Abstract

The Central High Plains of the United States (western Nebraska and Kansas and eastern Wyoming and Colorado) is a major beef cattle production area, but it is subject to periodic droughts. Annual forages are an essential feed source for maintaining beef cattle herds during periods of drought and winter months. The objective of this study was to determine nutrient concentrations in annual forages, including barley, oats, triticale, forage sorghums, sudangrass, pearl millet, foxtail millet, field peas, soybeans, and vetch grown for hay in this region. The summer annuals—forage sorghums, sudangrass, pearl millet, and foxtail millet—were grown in replicated rain-fed and irrigated trials whereas the other forage species were grown in only rain-fed trials.
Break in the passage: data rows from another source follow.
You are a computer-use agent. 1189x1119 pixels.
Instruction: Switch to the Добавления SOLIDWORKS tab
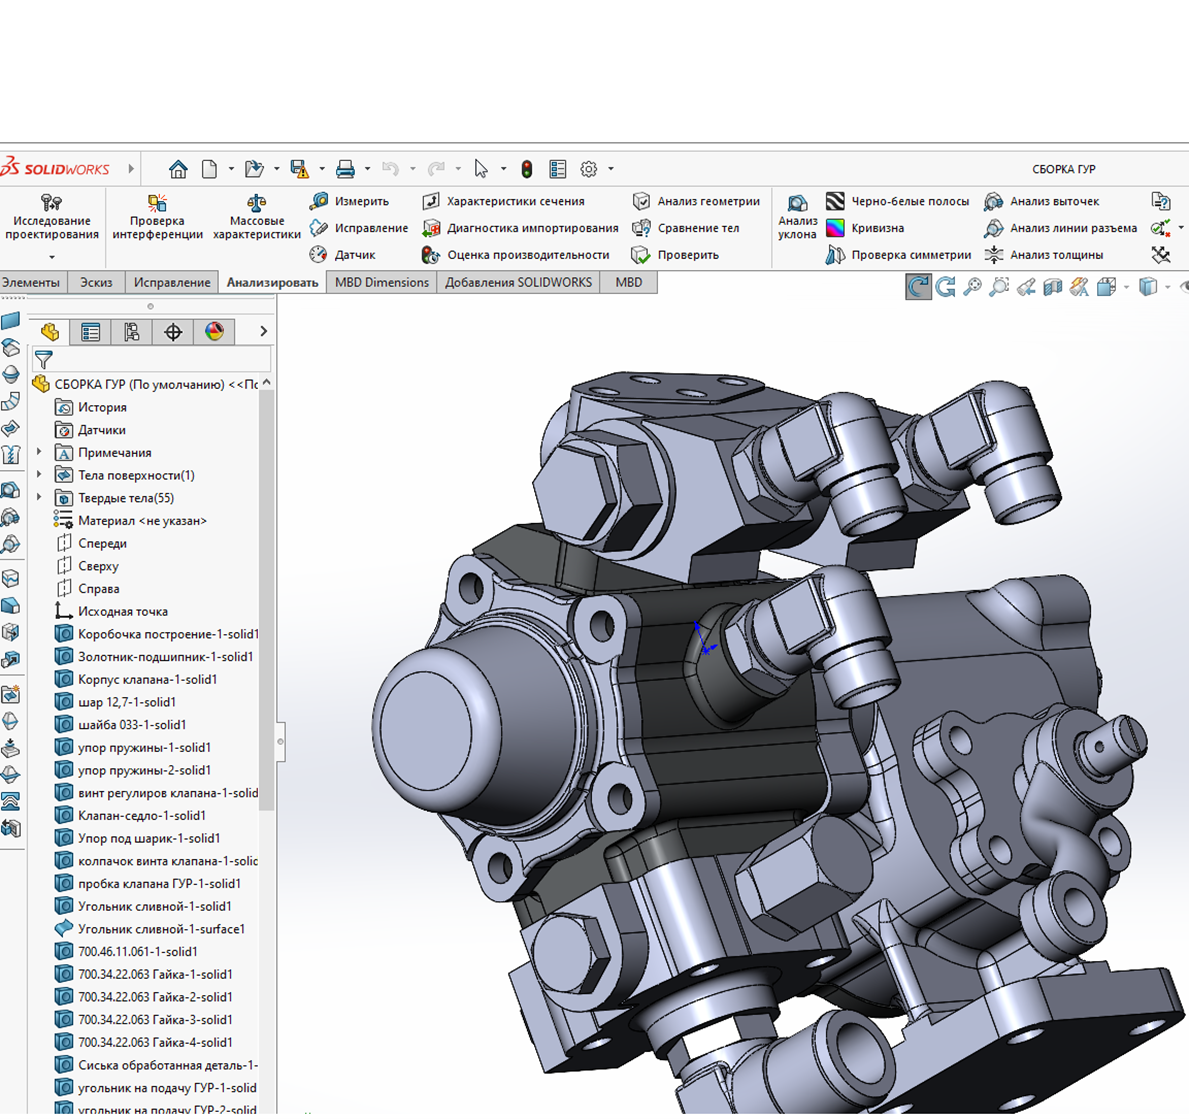tap(518, 282)
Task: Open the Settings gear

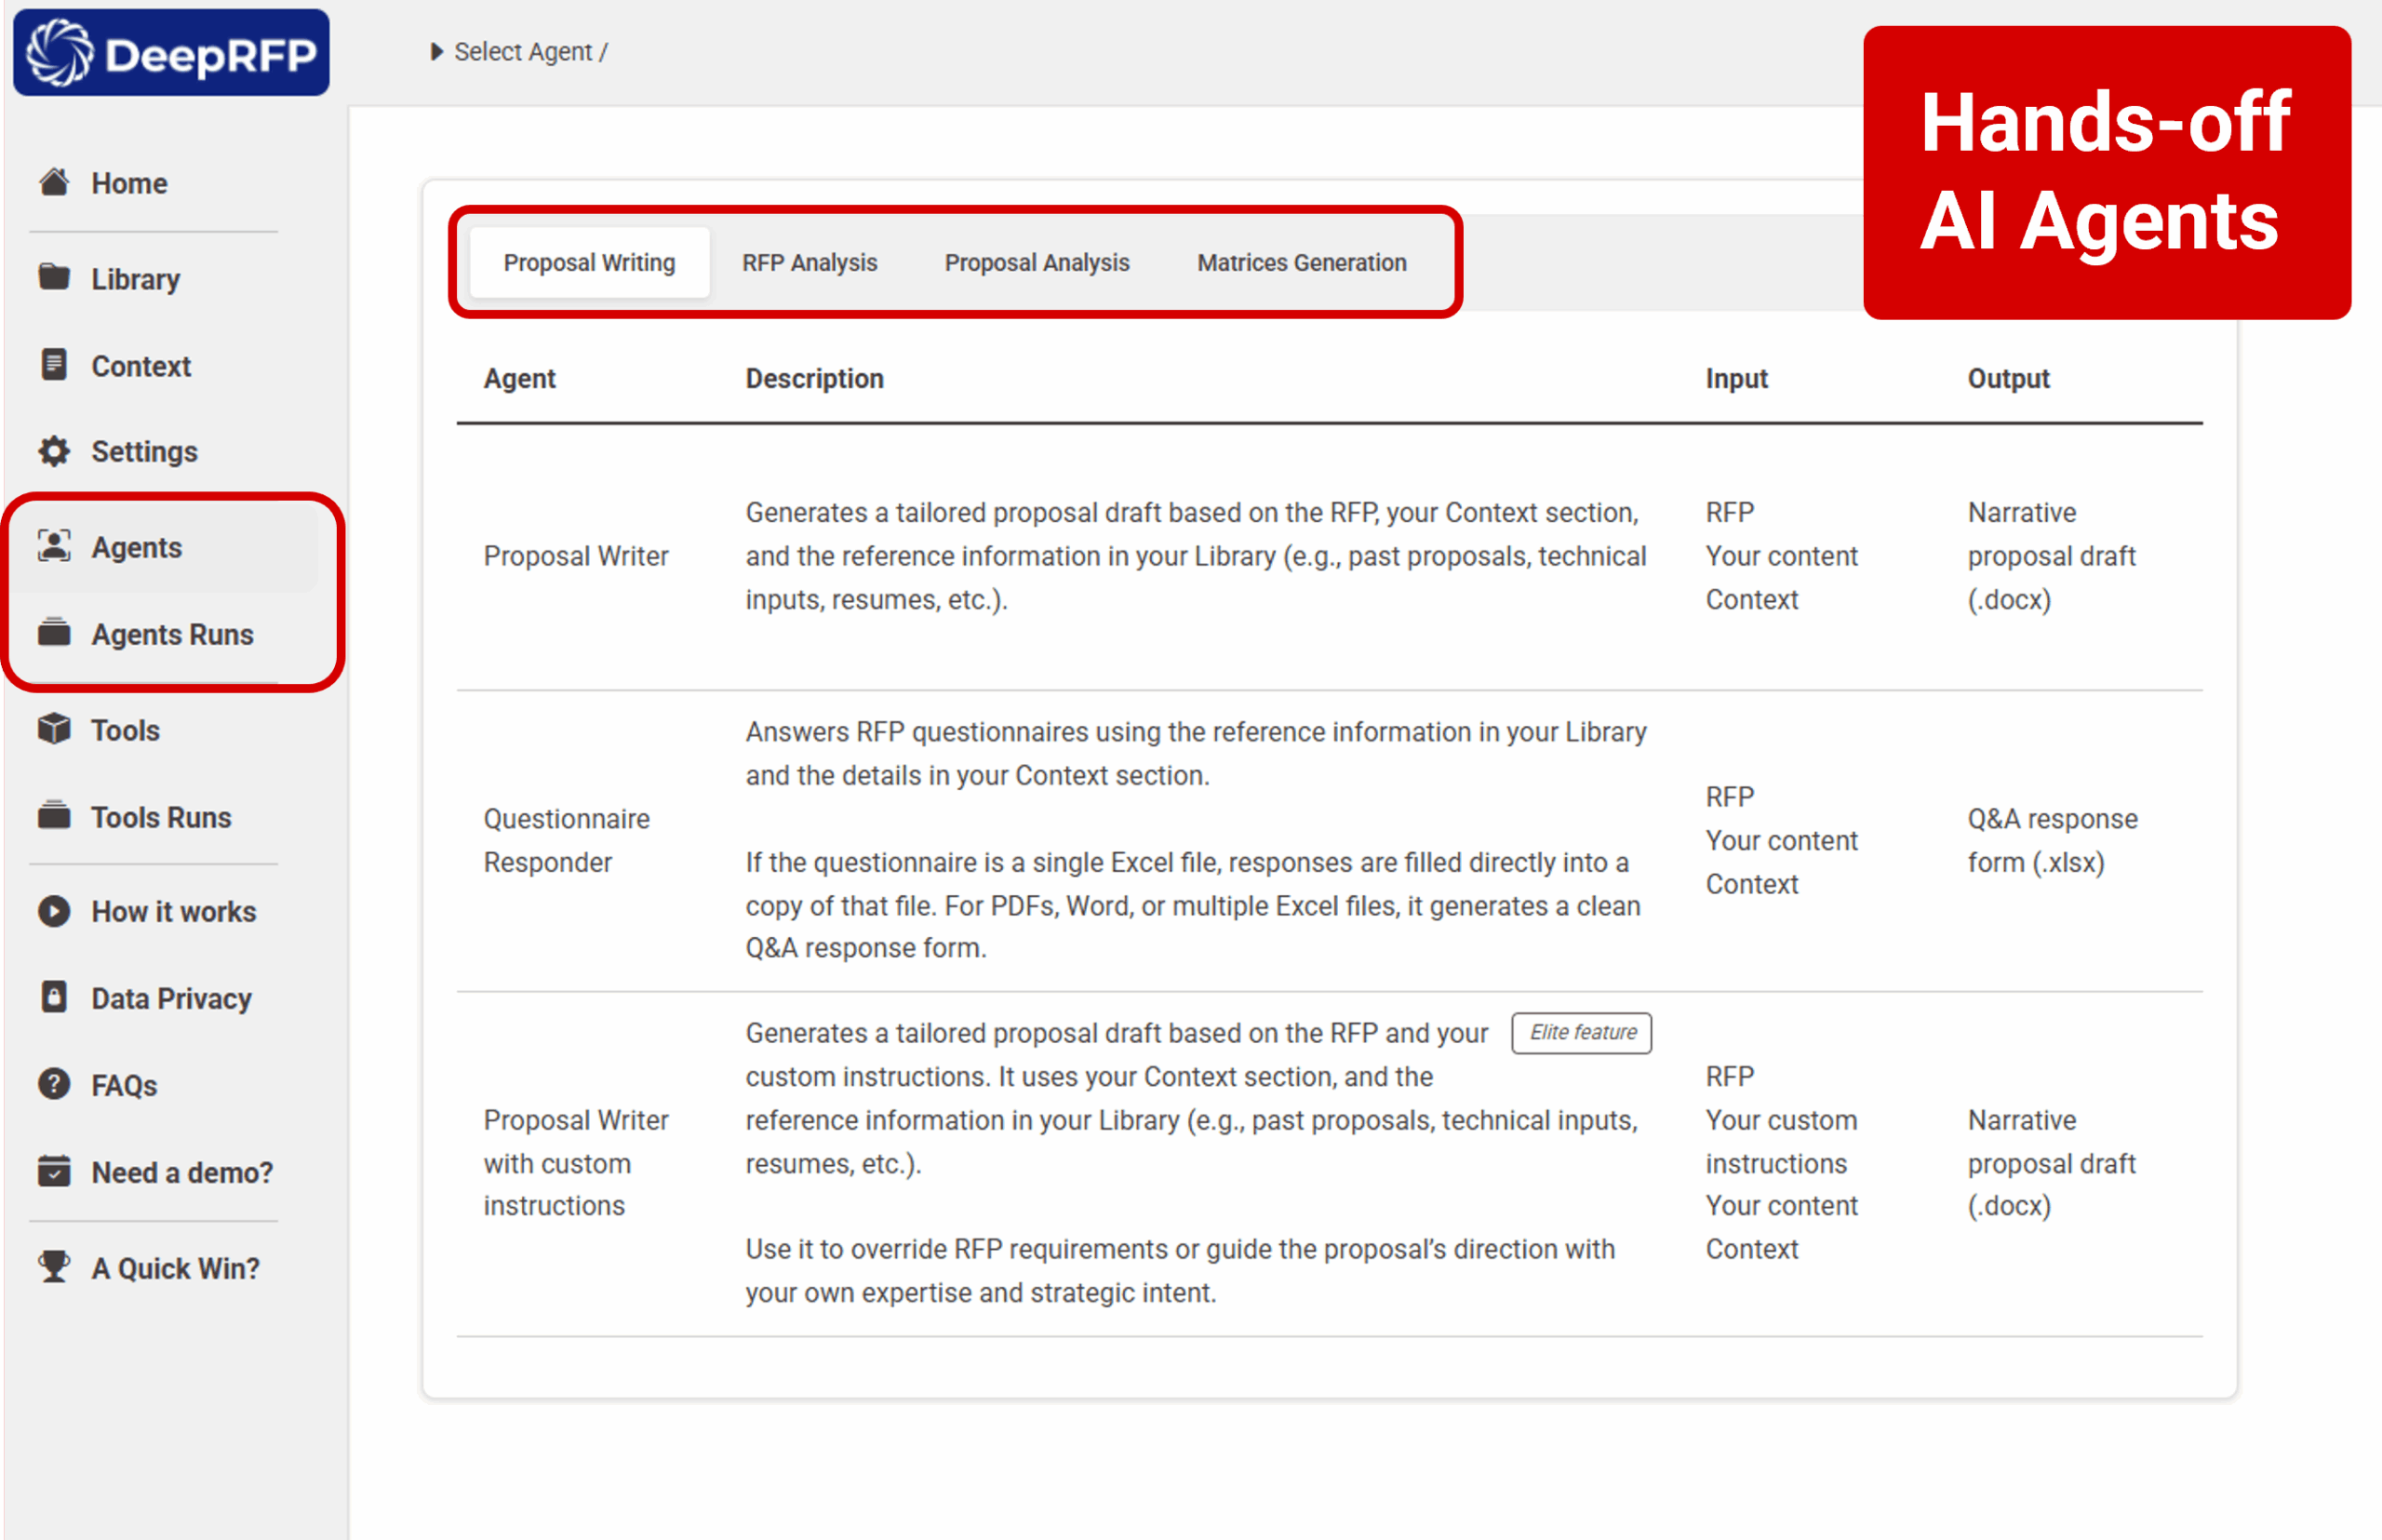Action: click(x=144, y=451)
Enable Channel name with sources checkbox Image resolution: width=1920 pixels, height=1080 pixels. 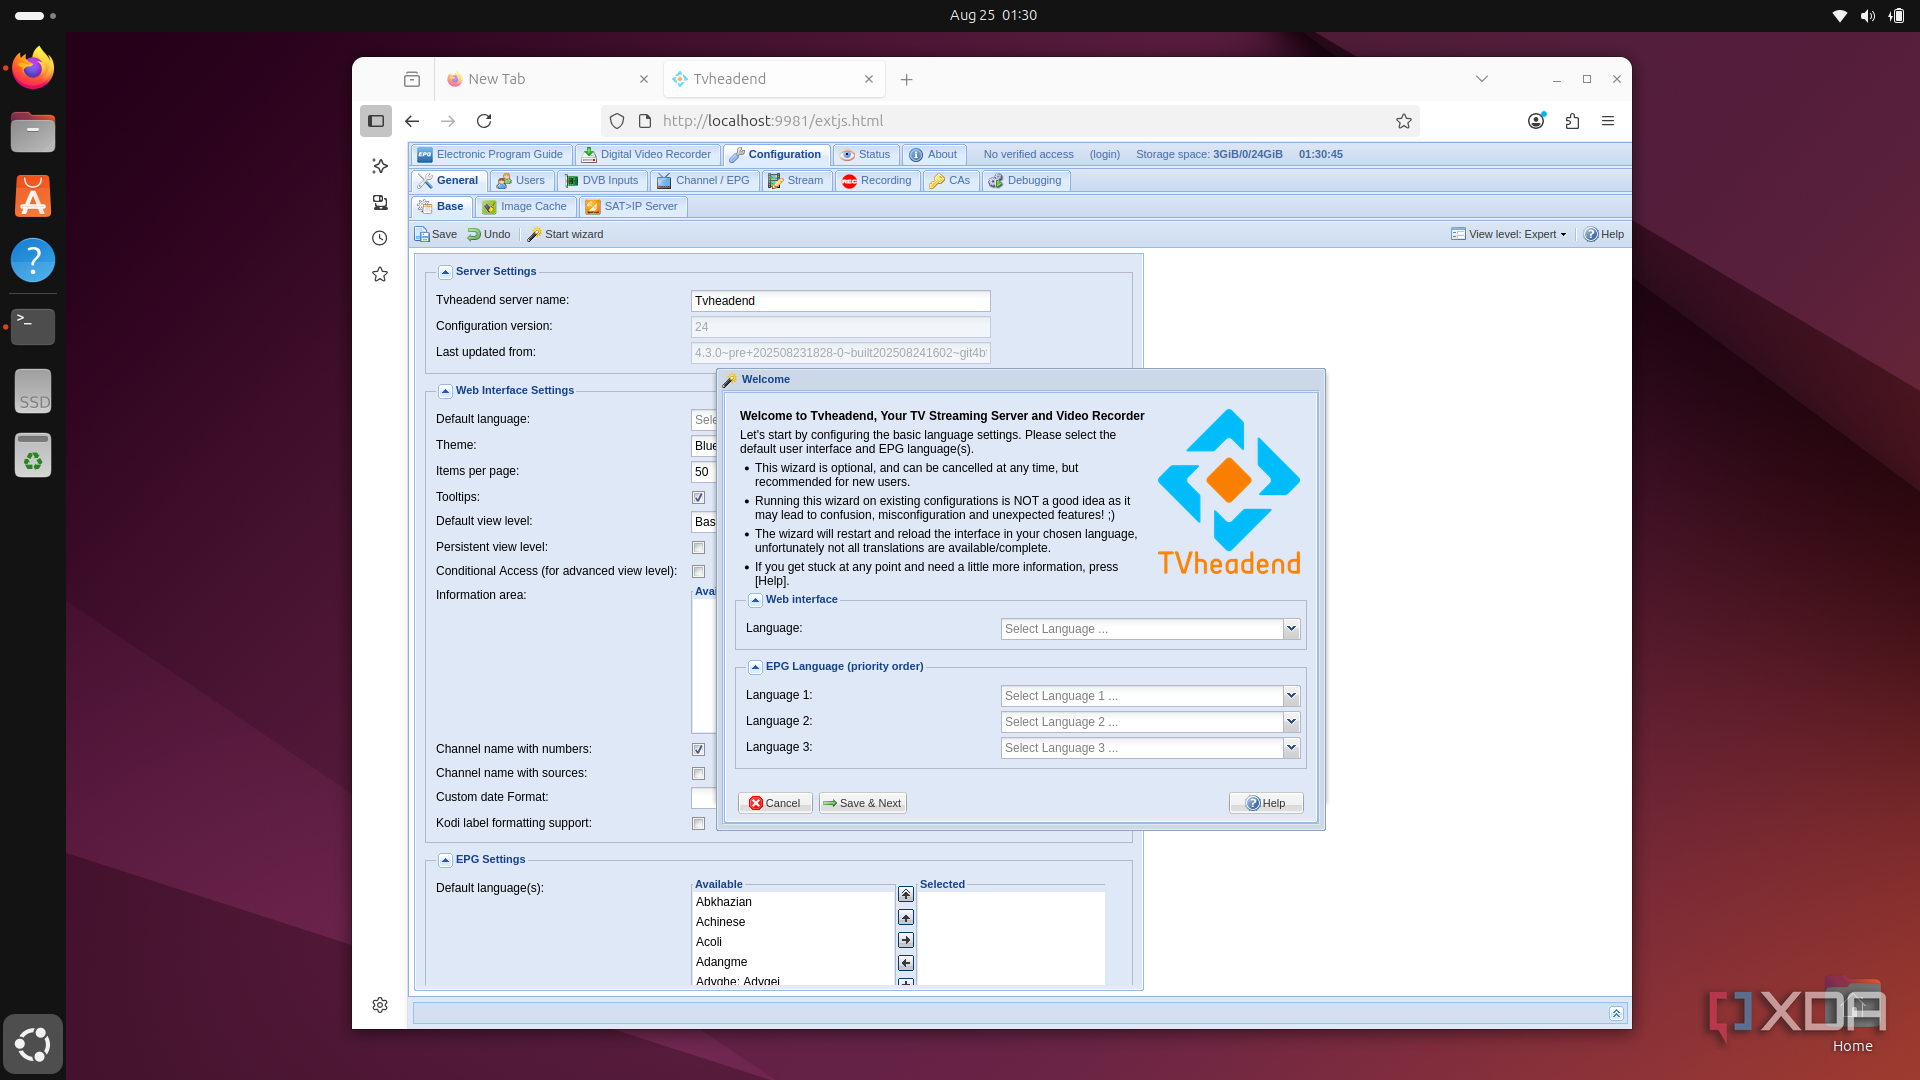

Currently available cultivars of these forages species were included in the trials that were located primarily at Sidney and Scottsbluff, Nebraska. Results demonstrate that the harvested forage of many of these species approached or exceeded 10, 60, 0.4 and 0.2% of CP, TDN, Ca, and P, respectively, exceeding diet composition requirements for growing beef cattle and gestating beef cow classes listed by the NRC. Nitrate-N values exceeded safe feeding levels in pearl millet and irrigated foxtail millet forage, probably due to high soil N fertility levels. Feed testing of warm-season, summer annual forages grown in this region for nitrate-N would be a prudent management practice.